*What the task requires:* For the listing below, the answer is an exact retyping of the lines from the one with "Click the credit card cuotas icon" through the one with "Instruction: Select 'Se", both included, without pictures.

*Data for analysis:*
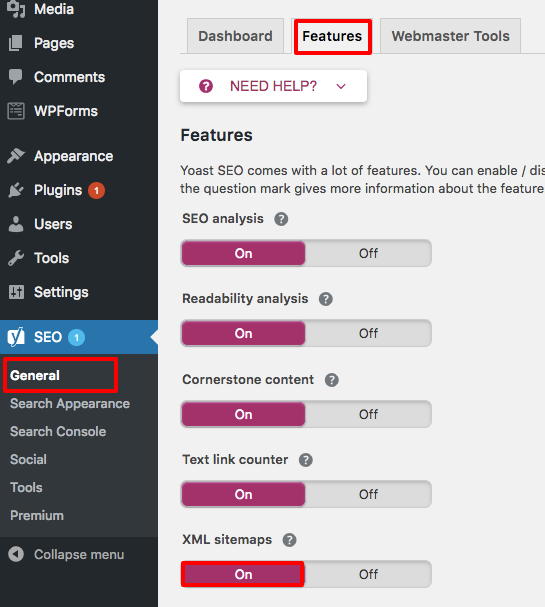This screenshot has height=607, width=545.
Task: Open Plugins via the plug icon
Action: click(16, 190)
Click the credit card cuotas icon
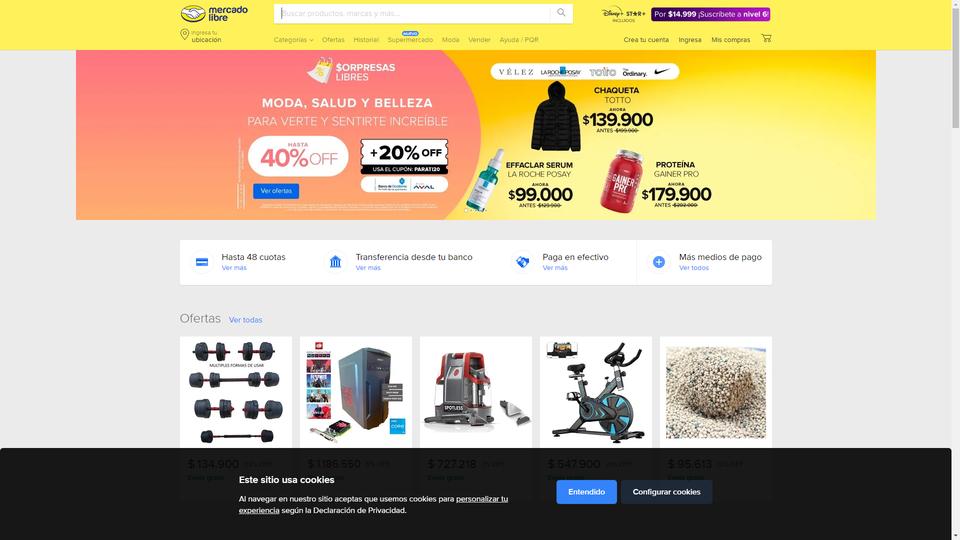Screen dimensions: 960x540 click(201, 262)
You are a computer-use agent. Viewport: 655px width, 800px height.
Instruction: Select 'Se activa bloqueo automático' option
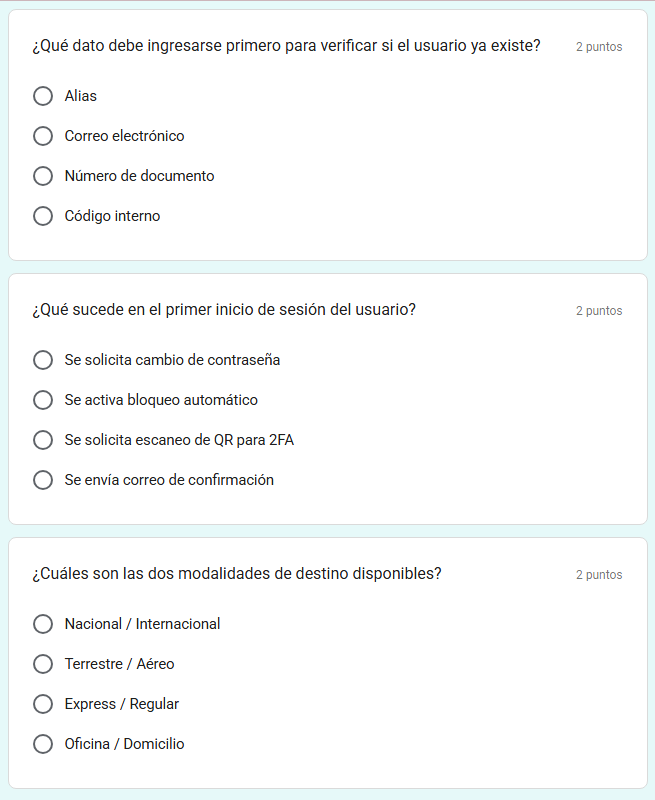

---

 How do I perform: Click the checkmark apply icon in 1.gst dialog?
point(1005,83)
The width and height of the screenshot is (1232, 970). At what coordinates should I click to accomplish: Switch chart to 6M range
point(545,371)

--

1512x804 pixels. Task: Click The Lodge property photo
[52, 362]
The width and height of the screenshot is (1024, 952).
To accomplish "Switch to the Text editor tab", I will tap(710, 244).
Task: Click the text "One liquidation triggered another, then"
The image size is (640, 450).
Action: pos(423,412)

*Response to the task:*
Click the credit card cuotas icon
Screen dimensions: 960x540 click(201, 262)
You are a computer-use agent. Viewport: 655px width, 800px height.
Instruction: Select 'Se activa bloqueo automático' option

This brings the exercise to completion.